Pourquoi? Parce qu'il faut se préparer. Il faut attendre la mort neurologique et, ensuite, continuer à oxygéner les organes. Et ça, encore peu d'hôpitaux peuvent le faire. Si on ajoute à tout ça la confusion sur la volonté du défunt (où est sa carte? que voulait-il? etc.), on réalise qu'on ne change pas d'organe comme de radiateur.

En 2009, seulement 138 Québécois ont pu donner leurs organes.

En novembre, l'Assemblée nationale a adopté une loi créant un registre national qui permettra immédiatement de savoir si le patient accepte de donner ses organes. La loi vise à encourager les gens à s'y inscrire.
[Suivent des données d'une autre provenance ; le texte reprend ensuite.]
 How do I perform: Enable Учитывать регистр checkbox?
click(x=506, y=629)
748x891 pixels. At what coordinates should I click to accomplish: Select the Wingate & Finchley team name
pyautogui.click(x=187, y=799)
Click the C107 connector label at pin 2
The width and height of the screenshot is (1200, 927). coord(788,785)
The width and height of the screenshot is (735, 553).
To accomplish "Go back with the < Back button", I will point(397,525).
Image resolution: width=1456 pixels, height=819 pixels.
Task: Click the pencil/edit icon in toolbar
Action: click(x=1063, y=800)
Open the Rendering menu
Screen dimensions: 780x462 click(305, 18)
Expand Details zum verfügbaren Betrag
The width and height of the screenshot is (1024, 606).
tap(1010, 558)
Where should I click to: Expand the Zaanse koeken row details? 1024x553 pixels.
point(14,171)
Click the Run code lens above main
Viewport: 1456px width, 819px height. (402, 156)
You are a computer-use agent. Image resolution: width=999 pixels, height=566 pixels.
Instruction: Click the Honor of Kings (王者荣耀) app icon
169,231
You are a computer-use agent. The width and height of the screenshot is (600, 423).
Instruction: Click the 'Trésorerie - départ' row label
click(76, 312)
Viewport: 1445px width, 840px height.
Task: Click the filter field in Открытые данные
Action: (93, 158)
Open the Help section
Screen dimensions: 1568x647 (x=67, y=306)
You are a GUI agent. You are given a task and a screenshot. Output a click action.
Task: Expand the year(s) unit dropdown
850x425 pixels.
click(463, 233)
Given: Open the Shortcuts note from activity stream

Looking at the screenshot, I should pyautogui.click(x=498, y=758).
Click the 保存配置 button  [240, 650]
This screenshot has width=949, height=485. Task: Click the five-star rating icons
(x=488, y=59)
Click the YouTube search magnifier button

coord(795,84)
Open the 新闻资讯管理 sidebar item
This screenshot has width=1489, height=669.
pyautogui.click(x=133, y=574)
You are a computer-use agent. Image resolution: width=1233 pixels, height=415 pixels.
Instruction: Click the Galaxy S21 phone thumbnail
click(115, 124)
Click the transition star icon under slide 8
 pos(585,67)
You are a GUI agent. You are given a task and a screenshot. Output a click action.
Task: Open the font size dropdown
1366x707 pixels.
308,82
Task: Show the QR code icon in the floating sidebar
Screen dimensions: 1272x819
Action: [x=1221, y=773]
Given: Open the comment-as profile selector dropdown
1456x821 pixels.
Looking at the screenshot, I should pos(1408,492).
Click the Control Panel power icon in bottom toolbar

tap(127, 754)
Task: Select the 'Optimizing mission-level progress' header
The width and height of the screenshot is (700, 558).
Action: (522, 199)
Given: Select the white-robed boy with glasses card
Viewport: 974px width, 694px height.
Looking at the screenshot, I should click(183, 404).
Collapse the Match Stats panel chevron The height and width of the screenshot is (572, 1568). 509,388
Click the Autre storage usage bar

Le Québec est déjà la province canadienne où l'on donne le plus d'organes. Mais en se comparant à certains États américains ou à l'Espagne (qui en prélève presque le double), on voit qu'on peut faire mieux. Les coûts? Un nouveau rein permet de faire économiser des dizaines de milliers de dollars en dialyse et autres traitements.

En passant, l'âge ne fait (presque) rien à l'affaire. Le plus vieux donneur québécois avait 88 ans.

«D'après les sondages, 90% des gens sont favorables au don d'organes. Mais c'est encore une minorité qui signe le consentement», dit le Dr Michel Pâquet, président du comité du don d'organes du CHUM.

Le réseau doit s'organiser, il faut former des gens tant pour repérer les donneurs que pour expliquer les choses aux familles.

Mais tout part de deux petites choses très, très simples: signer son consentement. En parler à sa famille.

«Il me semble que c'est le bon temps de l'année pour se parler, dit Bernard Cyr. Moi, mes organes, je ne les emporterai pas avec moi. Je ne connais pas de religion qui demande de garder ses organes pour aller au ciel. On peut aider à sauver cinq, six, huit vies...»

Commençons par une vie. Celle de Bernard Cyr, qui, statistiquement, devrait attendre encore 311 jours.

C'est quand même rare qu'un geste aussi minuscule puisse avoir d'aussi incalculables conséquences.

Ce n'est pas vraiment d'un cadeau de Noël qu'il s'agit, c'est vrai. Mais puisqu'il est question de vie et de donner, ça ferait quand même Noël.